Сонные воды словно задержали на мгновение падающее солнце, и от него к неподвижному бригу протянулась по гладкой и темной поверхности моря полоса света, ровная и сияющая, яркая и прямая, золотой и багровый и пурпурный путь, ослепительный и ужасный, который как будто вел от земли прямо в небо сквозь врата торжественной смерти. Он медленно угасал.
Море побеждало свет. Наконец от солнца остался только огненный отсвет, блиставший над водой подобно далекой искре. Искра как бы замерла и затем вдруг погасла, словно прихлопнутая чьей-то вероломной рукой.
— Зашло! — воскликнул Лингард, все время наблюдавший и все же пропустивший последний миг, — Зашло! Посмотрите-ка на часы в каюте, Шо!
— Часы, кажется, верны, сэр. Три минуты седьмого.
Рулевой звонко прозвонил четыре раза в колокол. Другой босоногий матрос неслышно двинулся с противоположного конца кормы, чтобы сменить рулевого, а серанг брига поднялся по лестнице, чтобы стать на дежурство вместо Шо.
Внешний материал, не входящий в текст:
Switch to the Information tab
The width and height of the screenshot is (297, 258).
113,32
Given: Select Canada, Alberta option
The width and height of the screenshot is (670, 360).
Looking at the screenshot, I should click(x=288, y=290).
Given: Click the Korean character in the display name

Он подошел к компасу и молча ждал приказаний.
— Когда будет ветер, серанг, держи курс на юго-восток, — отчетливо произнес Шо.
— Юго-восток, — с солидной серьезностью повторил пожилой малаец.
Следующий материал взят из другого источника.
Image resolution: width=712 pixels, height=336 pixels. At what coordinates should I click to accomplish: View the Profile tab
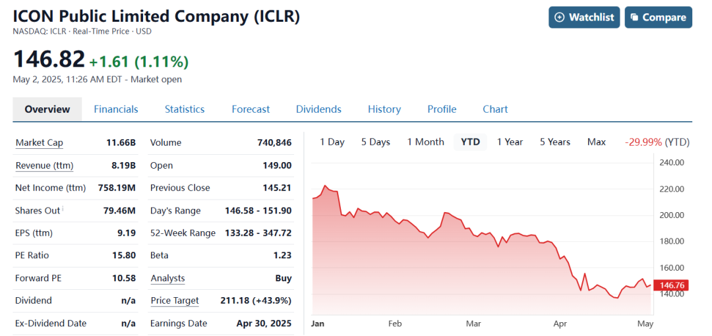(x=442, y=109)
— Дай мне знать, когда бриг начнет трогаться, — прибавил Лингард.
— Слушаю, туан, — отвечал малаец, бросая быстрый взгляд на небо. — Ветер будет, — тихо добавил он.
— Я тоже так думаю, — пробормотал Лингард как бы про себя.
Тени быстро окутывали бриг. Из каюты высунул голову мулат и крикнул:
— Готово, сэр!
— Давайте перекусим чего-нибудь, Шо, — сказал Лингард. — Но прежде чем пойдете вниз, поглядите кругом. Когда мы выйдем на палубу, будет уже совсем темно.
— Слушаю, сэр, — ответил Шо, беря длинную подзорную трубу и прикладывая ее к глазам. — Чертова вещь, — отрывисто повторял он, вдвигая и выдвигая трубки, — я почему-то никогда не могу… Ну, вот, наконец-то, есть!
Он стал понемногу поворачиваться на каблуках, держа конец срубки на линии горизонта. Затем он со щелканьем сложил трубку и решительно произнес:
— Ничего не видно, сэр!
И, довольно потирая руки, спустился вниз вслед за капитаном.
Некоторое время на корме брига не было слышно ни звука. Затем дежурный рулевой сонно проговорил:
— Малим сказал, что в море ничего не видать?
— Да, — пробурчал серанг, не оглядываясь на рулевого.
— Между островами плыла лодка, — тихо произнес матрос.
Серанг, заложив руки за спину и слегка расставив ноги, стоял прямо и неподвижно у компаса. Его лицо, теперь едва видное, было столь же лишено выражения, как дверца несгораемого шкапа.
— Послушай-ка, что я скажу, — кротким голосом настаивал рулевой.
Серанг не шелохнулся. Матрос немного нагнулся к нему с высоты своей рулевой решетки.
— Я видел лодку, — пробормотал он с мягкой настойчивостью, похожей на настойчивость любовника, просящего поцелуя. — Я видел лодку, Хаджи Васуб! Да! Хаджи Васуб!
Серанг дважды совершал паломничество в Мекку и не был нечувствителен к звукам своего законного титула.[3] На его лице появилась хмурая улыбка.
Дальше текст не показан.